The former army chief reiterated Abdu's statement when the latter said "I found Islam but with no Muslims in Europe, and Muslims with no Islam" when he returned home, in a comparison to European social justice and societal advancement.
Sisi, who is a 59-year-old career soldier, vowed for a "civil state" in an attempt to dilute fears of skeptics who warned of a return to military rule, which has dominated the country political scene since the overthrow of King Farouk in 1952.
"The military institution is for the people and with the people," he said.
He also linked Egypt's security to that of the Gulf states and the rest of the Arab region, saying that any attempt to threaten their national security would be the crossing of a "red line."
Egypt's new president
Sisi was sworn into office on Sunday at Cairo's Supreme Constitutional Court as he sat next to former interim President Adly Mansour in front of court officials.
Among those present at the ceremony was al-Azhar Grand Imam Ahmed El-Tayyeb, Coptic Orthodox Pope Tawadros II, interim Prime Minister Ibrahim Mahlab and other ministers, along with former Prime Ministers Hazem al-Beblawy and Kamal al-Ganzouri.
Following the swearing-in ceremony, Sisi made his way to the presidential palace.
Before Sisi took the oath of office, Egypt's national anthem was played followed by Quran recitation inside the court. Sisi took office after a 96 percent landslide win in last month's presidential election.

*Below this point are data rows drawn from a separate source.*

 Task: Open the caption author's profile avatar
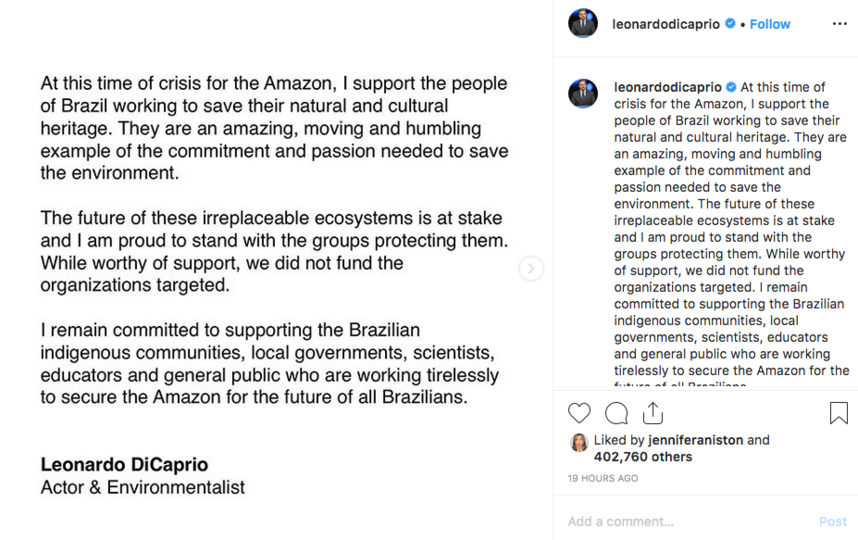coord(583,94)
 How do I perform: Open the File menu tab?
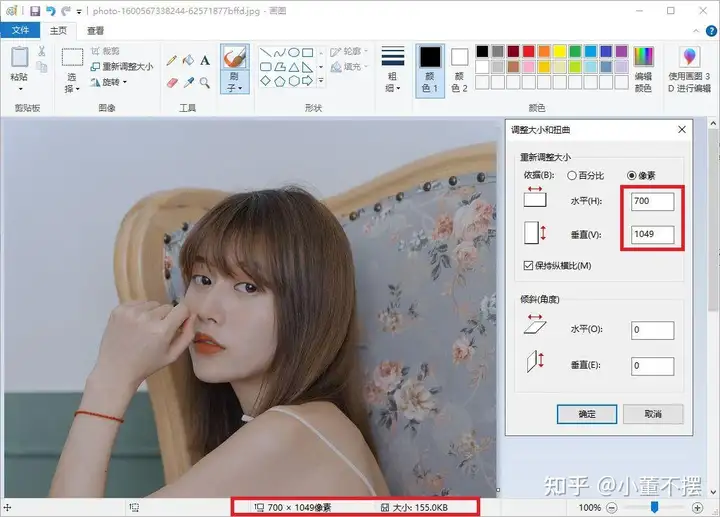coord(20,31)
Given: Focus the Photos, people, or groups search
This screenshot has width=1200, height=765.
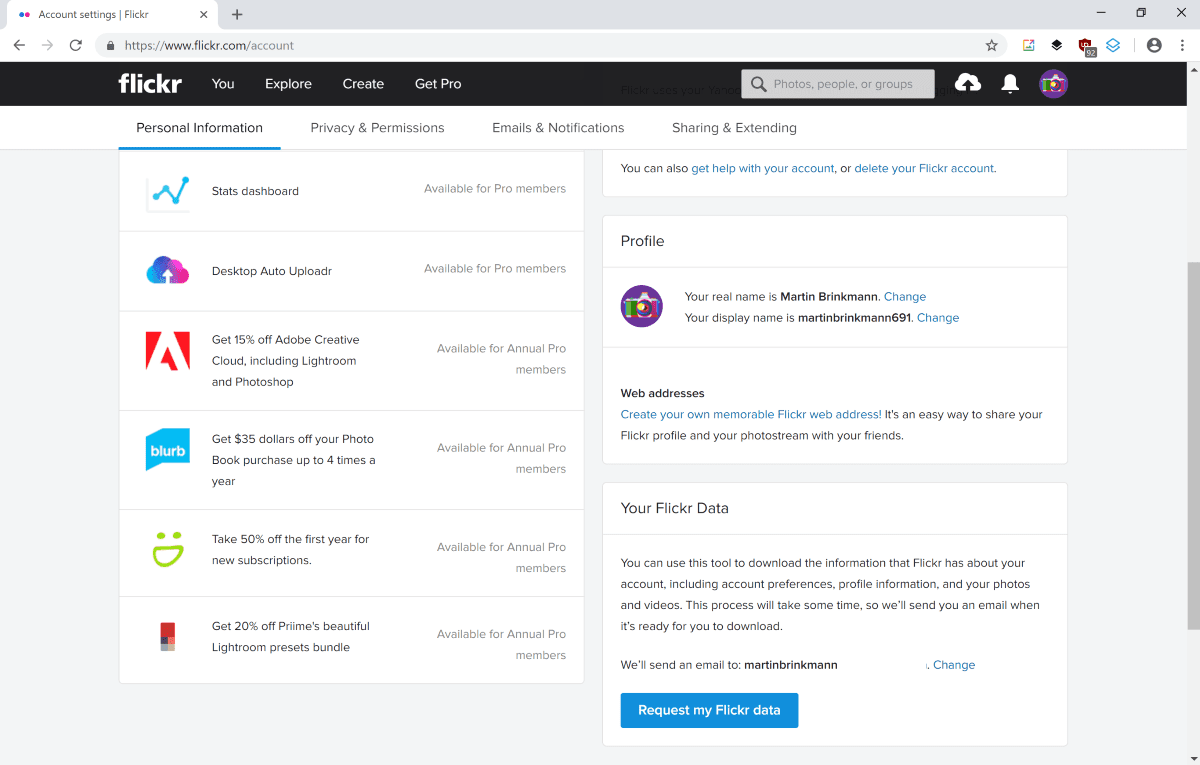Looking at the screenshot, I should 850,84.
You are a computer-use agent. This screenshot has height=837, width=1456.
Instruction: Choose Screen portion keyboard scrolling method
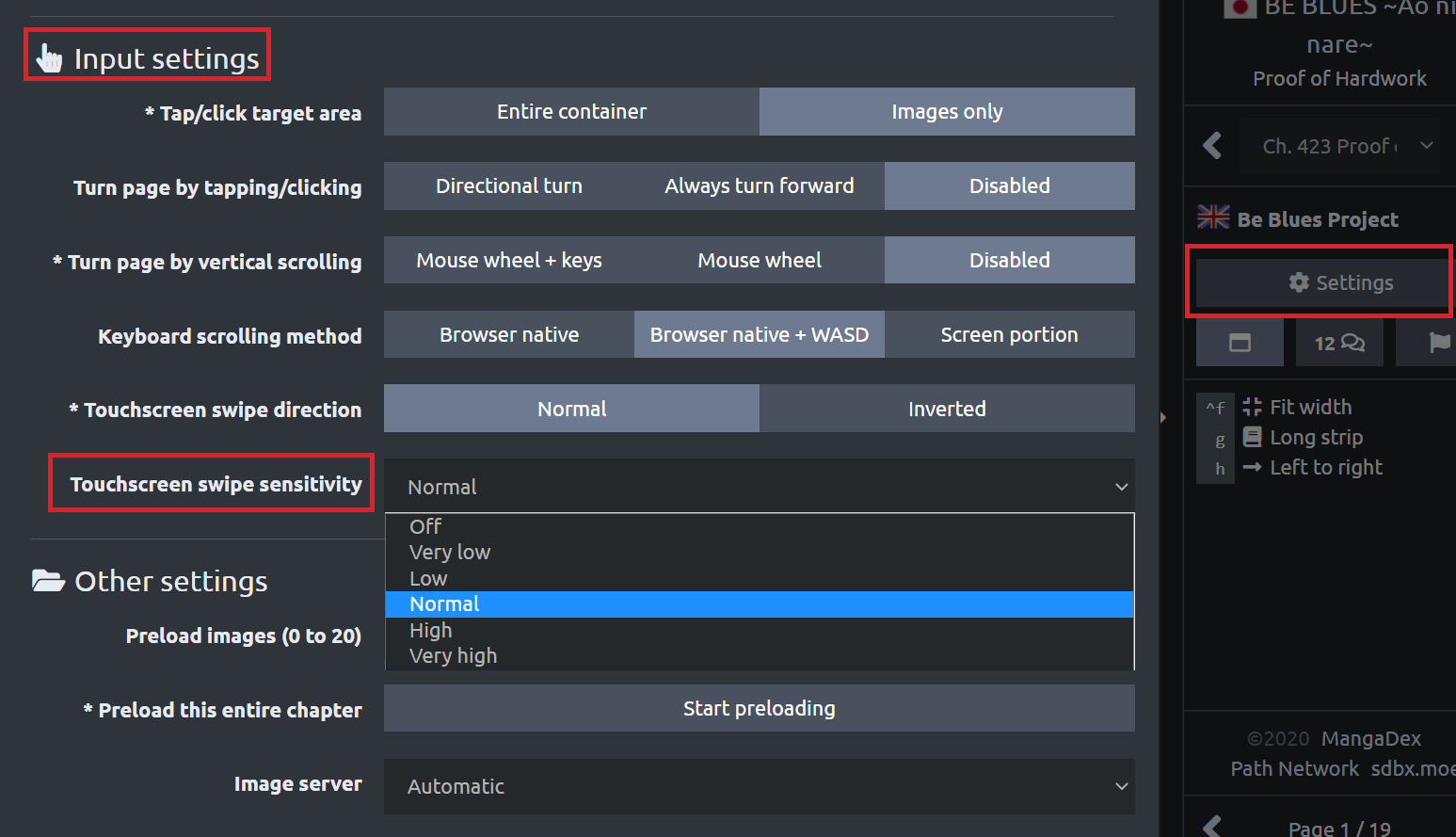pyautogui.click(x=1009, y=335)
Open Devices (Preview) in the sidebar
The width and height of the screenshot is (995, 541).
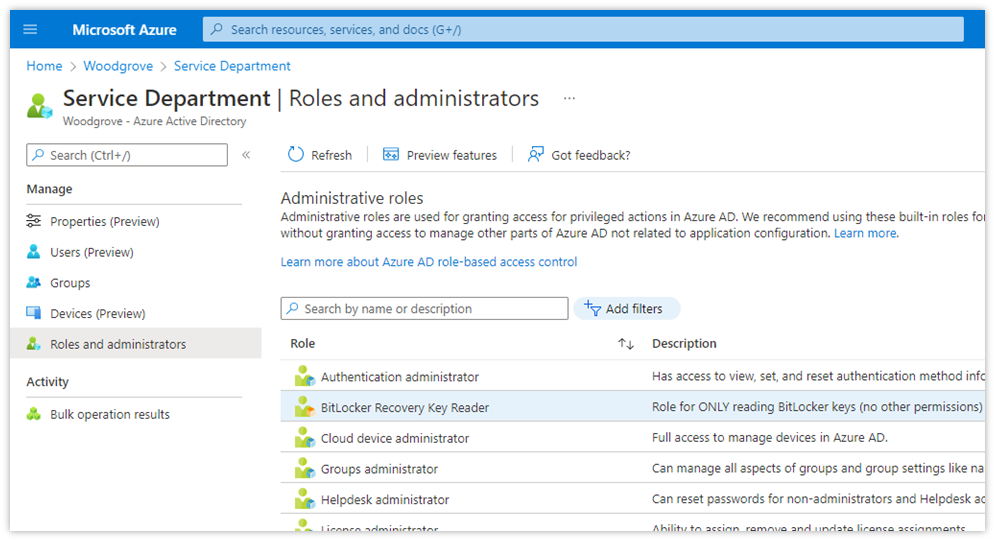pos(97,314)
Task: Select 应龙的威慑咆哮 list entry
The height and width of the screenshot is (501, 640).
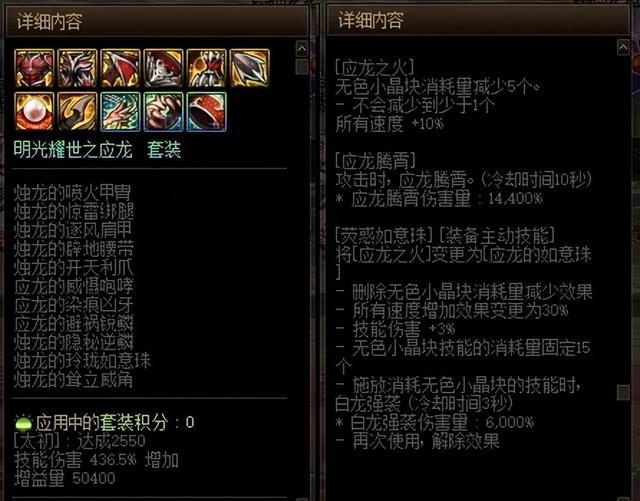Action: tap(74, 287)
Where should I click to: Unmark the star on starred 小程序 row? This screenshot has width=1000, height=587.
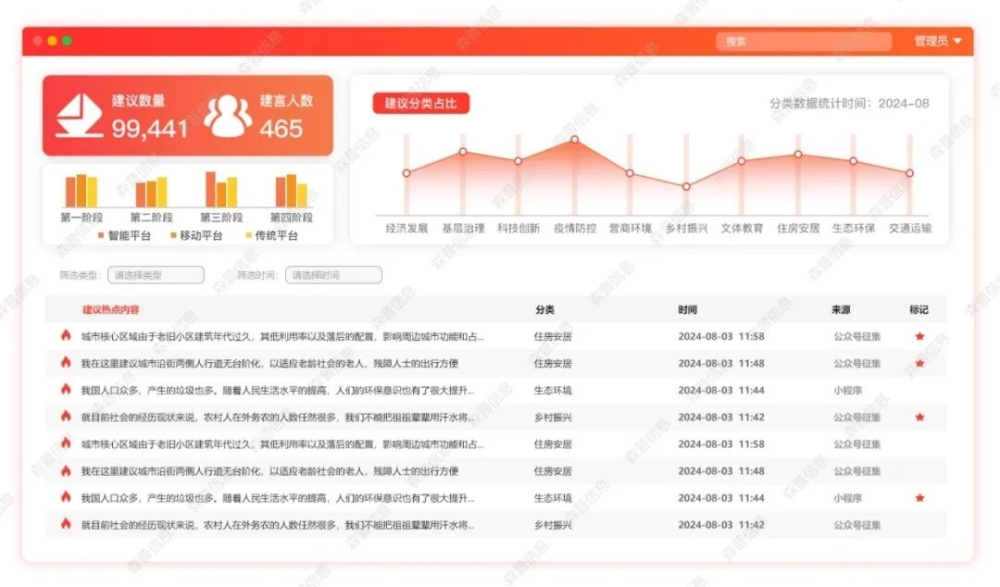(x=919, y=498)
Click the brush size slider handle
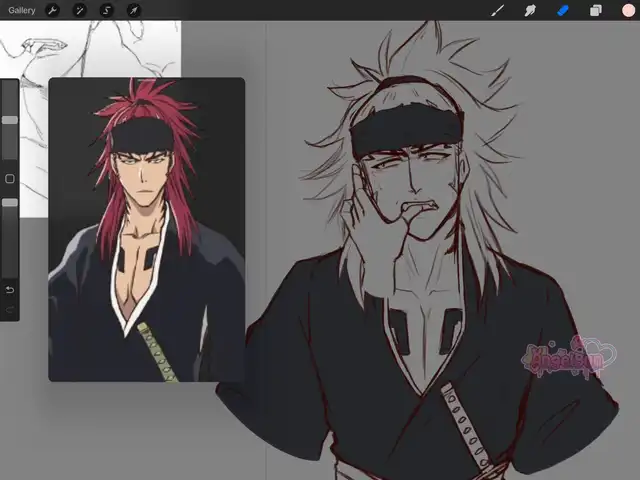640x480 pixels. point(9,119)
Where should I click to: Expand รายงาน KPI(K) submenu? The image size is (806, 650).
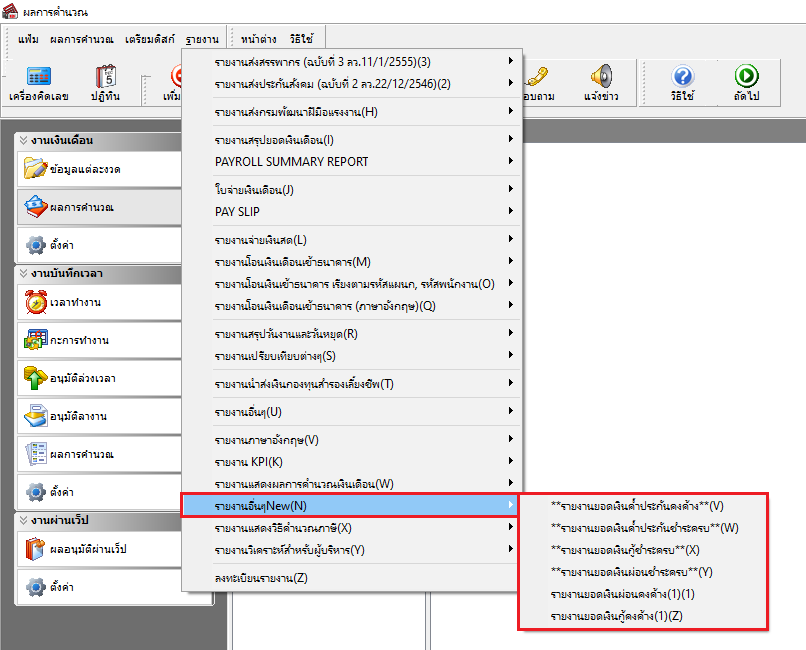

After being sworn in as the sixth president of Egypt, Sisi then headed to Ittihadiya Palace in Cairo, where state TV broadcast images of foreign heads of state arriving at the ceremony.
Among the top Gulf officials attending the Ittihadiya celebrations are Kuwaiti Emir Sheikh Sabah al-Ahmed al-Jaber al-Sabah, Saudi Arabian Crown Prince Salman bin Abdulaziz al-Saud and Abu Dhabi's Crown Prince Mohammed bin Zayed bin Sultan al-Nahyan.
Monarchs of Bahrain and Jordan as well as the Palestinian, Eritrean and Somali presidents are expected to attend too.
Along with Israel and Syria, Turkey and Qatar were left off the guest list amid bitter ties following Mursi's one-year rule. Both countries have been critical of Egypt's new rulers.
Amid street celebrations in Cairo, an image was taken of Sisi supporters holding a banner featuring burning Israeli, Turkey and Qatar flags outside the Constitutional Court.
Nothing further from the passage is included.